Prioritize Questions About Lifestyle?

In an accompanying editorial, Irene Patniyot, MD, of Baylor College of Medicine in Houston, Texas, noted that lifestyle advice is an important part of managing headache disorders in children and youth and questioned whether neurologists should prioritize discussions about lifestyle habits in this patient population. However, she noted, given the heavy demands on neurologists’ time, this may be “idealistic.”

One potential solution may lie in automating electronic questionnaires for inclusion in patients’ medical records. “Data extraction from electronic questionnaires has already led to new data on symptoms associated with headache in youth and can potentially lead to earlier identification and treatment of mental health disorders and lifestyle habits that negatively affect headache burden and overall well-being,” Dr. Patniyot wrote.

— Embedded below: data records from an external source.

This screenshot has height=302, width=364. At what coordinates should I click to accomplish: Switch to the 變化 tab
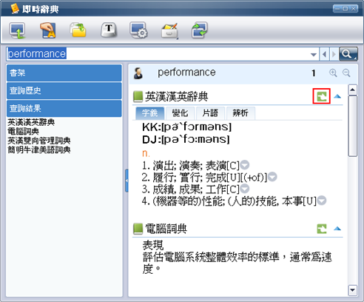tap(181, 113)
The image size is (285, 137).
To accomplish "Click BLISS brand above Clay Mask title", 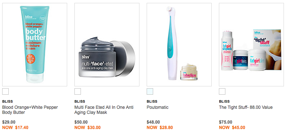I will pyautogui.click(x=80, y=102).
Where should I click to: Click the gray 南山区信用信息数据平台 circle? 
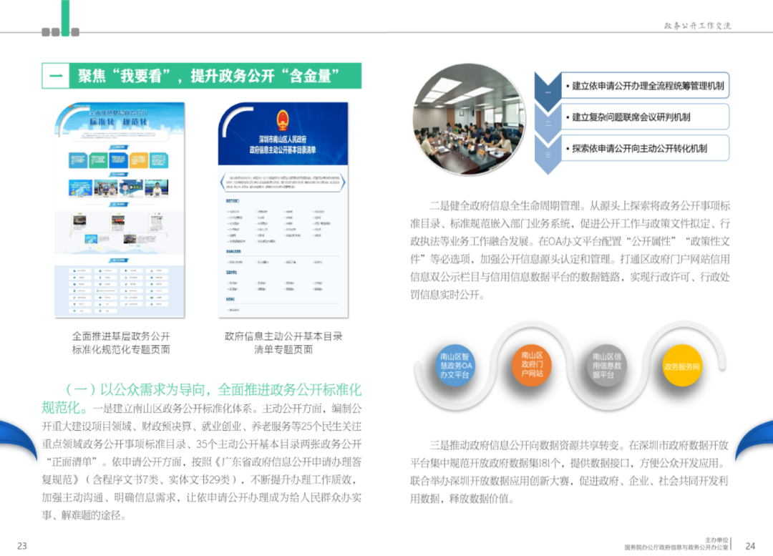[607, 365]
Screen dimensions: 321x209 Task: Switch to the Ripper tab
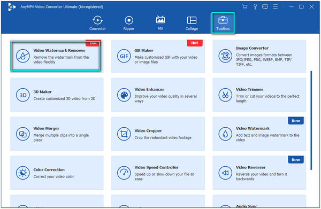coord(129,23)
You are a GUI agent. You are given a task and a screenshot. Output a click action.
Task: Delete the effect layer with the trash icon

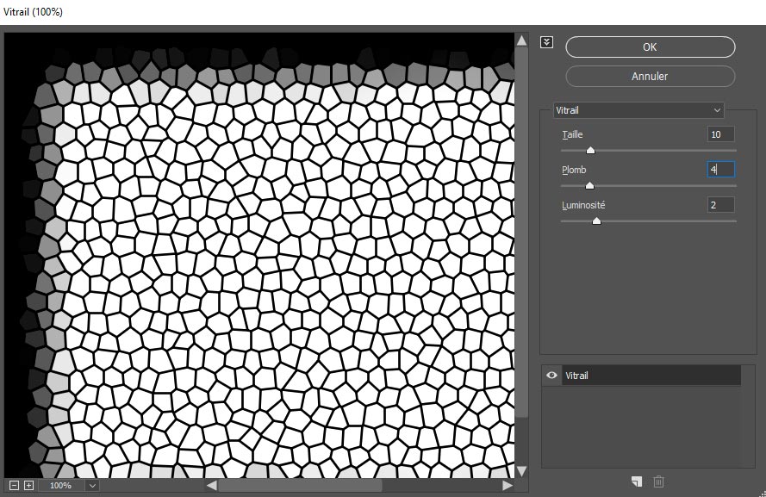[x=659, y=481]
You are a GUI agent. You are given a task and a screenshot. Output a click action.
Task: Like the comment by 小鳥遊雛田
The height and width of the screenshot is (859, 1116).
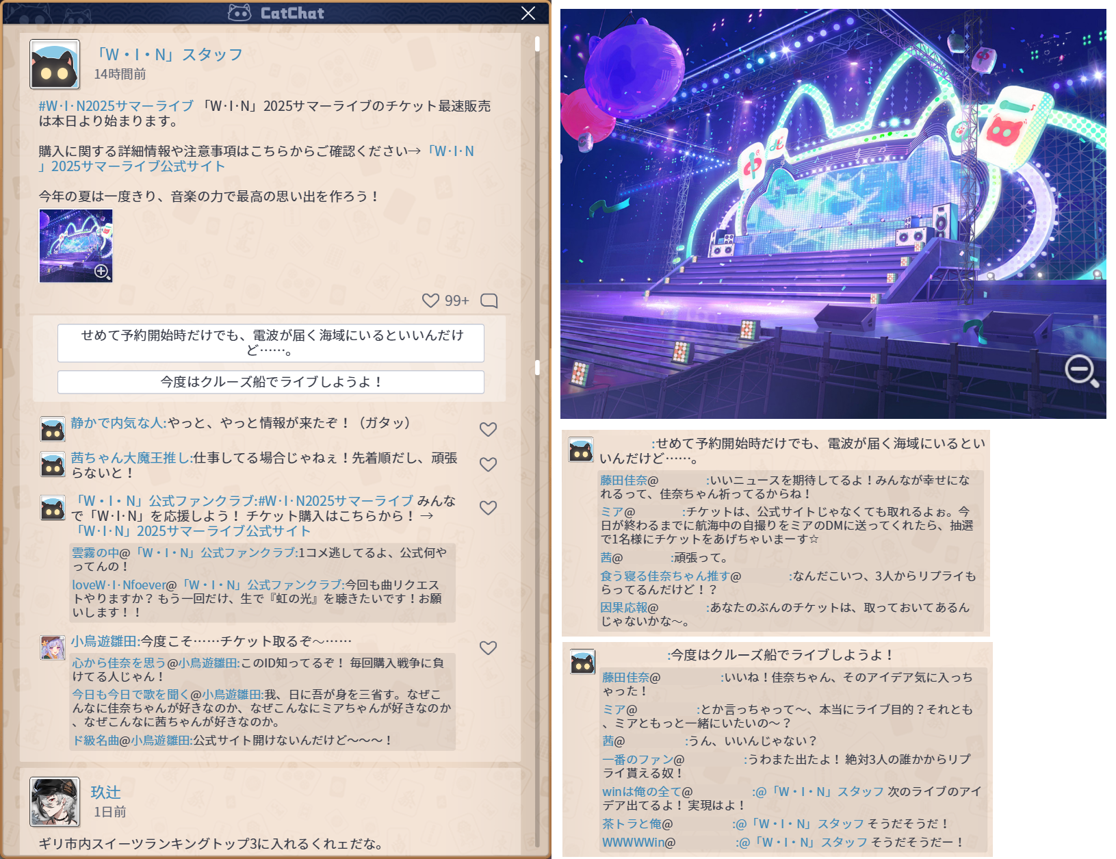tap(488, 648)
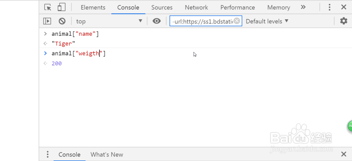Viewport: 352px width, 161px height.
Task: Toggle the device toolbar icon
Action: click(62, 7)
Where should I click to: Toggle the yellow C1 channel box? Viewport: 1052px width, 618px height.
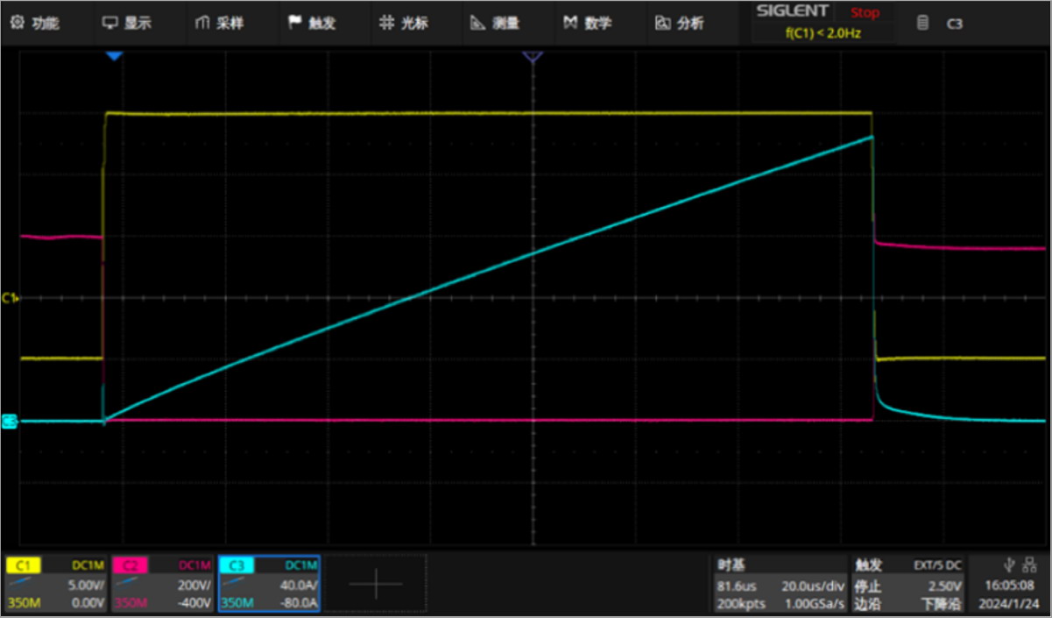pos(57,585)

The study was funded by the Social Sciences and Humanities Research Council of Canada, the Canadian Institutes of Health Research, the Canada Foundation for Innovation, and Statistics Canada. Dr. Orr reported receiving royalties from Cambridge University Press; serving on the editorial boards of Headache, Neurology, and the American Migraine Foundation; and receiving research funding from the Canadian Institutes of Health Research and the Alberta Children’s Hospital Research Institute. Other disclosures were noted in the original article.

A version of this article appeared on Medscape.com.